What is plasma cell leukaemia?
Plasma cell leukaemia (PCL), also known as plasma cell myeloma, is a rare type of cancer characterised by unusually high levels of abnormal plasma cells in the blood. Plasma cell leukaemia is similar to myeloma, in the way it affects the plasma cells that are normally found in the bone marrow and form part of the immune system. In both myeloma and PCL, the plasma cells become abnormal and multiply out of control.
PCL can start by itself or it can evolve from advanced myeloma. It is more aggressive than myeloma and usually requires more intensive monitoring and treatment.
What are the symptoms and complications of plasma cell leukaemia?
The initial symptoms and complications of primary plasma cell leukaemia are similar to myeloma; however, they tend to be more severe. The most common symptoms and complications include:
- Bone pain
- Recurring infections
- Hypercalcaemia (high blood calcium levels)
- Kidney damage
How is plasma cell leukaemia diagnosed?
Plasma cell leukaemia is diagnosed by the number of abnormal plasma cells in the blood. A diagnosis is confirmed when there are more than 2 million abnormal plasma cells per millilitre of blood, or when abnormal plasma cells make up more than 20 per cent of the total number of white blood cells present in the blood.
How is plasma cell leukaemia treated and managed?
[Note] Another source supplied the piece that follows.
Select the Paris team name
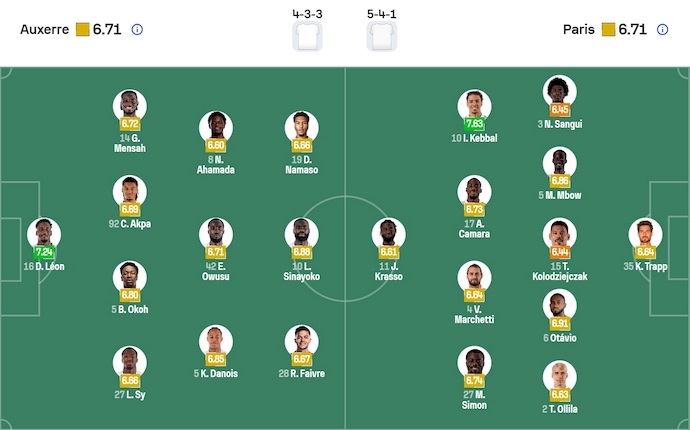690x430 pixels. point(578,30)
Current treatments for plasma cell leukaemia are the same as those used in myeloma and include drugs such as thalidomide, bortezomib (Velcade®) and lenalidomide (Revlimid®). High-dose therapy and stem cell transplantation is generally offered to younger and/or fitter patients. Supportive treatment is important to help prevent or reduce the symptoms and complications of PCL. These may include pain-killers, blood transfusions and antibiotics.